Nel caso della messa di anniversario, però, non ero fuori contesto: ero in una chiesa, avevo addosso la casula (la veste liturgica), avevo appena concluso la celebrazione. Voi direte: quali assurdità ti sei inventato nella messa per suscitare la domanda? Nessuna, è stata una messa normale, con tutti i crismi e con tanto di solenne benedizione degli sposi inginocchiati.
Insomma, mi sono incuriosito e più tardi ho avuto modo di chiacchierare con la persona e scoprire che non è un’abituale frequentatrice di chiese. Il che in parte giustifica la domanda, perché non conosce personalmente preti e le capita raramente di incontrarne uno. Questa è una caratteristica del nostro tempo: per molti, i preti sono degli sconosciuti.
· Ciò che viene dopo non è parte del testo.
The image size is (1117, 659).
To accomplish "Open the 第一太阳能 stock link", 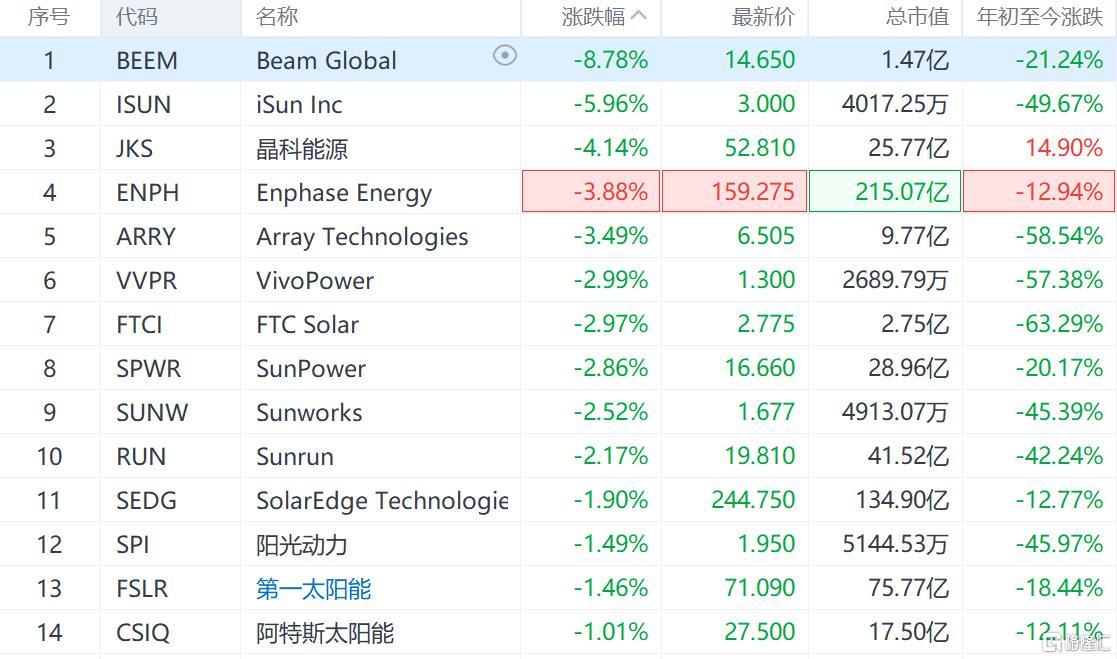I will 313,589.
Le ho chiesto comunque il perché del suo commento: cosa intendevi chiedendo se sono davvero un prete? Risposta: mi è sembrato strano il tuo modo di parlare. Strano perché? – chiedo. Non so – risponde lei – sembravi normale.
Normale… sono indeciso se prenderlo come un complimento o come una critica.
La tensione tra normalità e diversità è uno dei punti su cui la figura del prete è in bilico.
Anormale e familiare
Fino a metà del Novecento il prete cattolico era programmaticamente anormale. Celibato, tonsura, abito talare, casa canonica, esenzioni giuridiche, piccoli privilegi, studi superiori alla maggior parte della popolazione, seminari pensati come ambienti separati dal mondo.
Ho trovato in un mercatino un libretto del 1918 che si chiama Il seminarista in vacanze. Lo scrive un sacerdote che fa il direttore spirituale di un seminario ed è pensato come vademecum per il seminarista che torna a casa per le vacanze, e là sarà esposto ad ogni genere di tentazioni, perché “il mondo” è pieno di pericoli per la fede e la morale del giovine: quindi, caro seminarista dei primi del Novecento, “evita alla vigilia della partenza dal seminario quell’eccesso di allegria, simile alla gioia dei carcerati che hanno saputo esser prossimo il giorno della liberazione, e piuttosto preparati ad entrare nel mondo con una certa diffidenza”.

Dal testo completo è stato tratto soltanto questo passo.